Search code examples
javaalgorithmsearchpacket-capturejpcap

Efficient Searching Algorithm for Capture File


I am currently developing a tool in java that will help track and interpret data being sent across an ethernet connection. I have already successfully developed both the packet sniffer and the packet data interpreter.

I run into a problem when trying to navigate to specific packets within the trace file. Each packet has an associated time stamp, and I would like to be able to navigate to a specific time window. My current method to do this is below.

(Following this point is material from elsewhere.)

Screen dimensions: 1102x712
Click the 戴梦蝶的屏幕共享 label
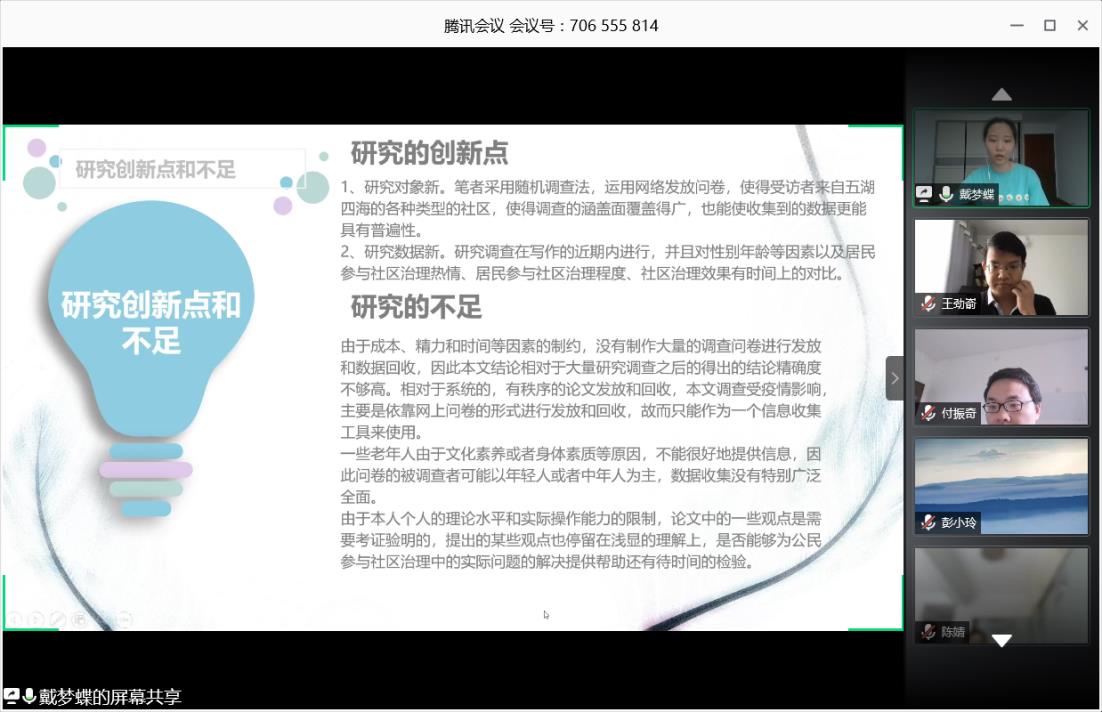[x=110, y=697]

public ArrayList<Packet> getTimeWindow(double time, int window) {
    ArrayList<Packet> packets = new ArrayList<Packet>();
    double start = time - window;
    double end = time + window;

    JpcapCaptor captor = null;
    try {
        captor = JpcapCaptor.openFile(this.traceFile); 
    } catch (IOException e) {e.printStackTrace();}

    Packet p = captor.getPacket();
    while(packet != null) {
        if(f.timestamp > end) return packets;
        if(p.timestamp >= start) packets.add(p);    
        packet=captor.getPacket();
    }
    return packets;
}

This works fine for small traces, but can get pretty slow when we're dealing with millions of packets. I would like to implement some form of binary search algorithm, but I can't figure out a way to navigate to the middle of the packets without preprocessing them. The packets are not neatly organized by line, and even if I jump to a random point in the file, I can't guarantee I'm at the start of a packet.

In summary: I am looking to develop an efficient way to search for a specific packet in a capture (.pcap or .cap) file. I've scoured the net, and I haven't been able to find anything that can do quite what I'm asking.

If anyone has any ideas / solutions you could suggest, it would be greatly appreciated.

Thanks!


Solution

  • An easy, small solution is to build a simple index for the files in question. For instance, you can record the offset in the file of the start of every 1000th packet. Store this information (just a sequence of 64-bit indexes into the original trace file) in a small index file. Then when you're doing binary search, you can use this index, together with the original file, to find (within 1000 packets) the correct point to start reading.

    Of course, this requires preprocessing (or processing while generating) the trace files.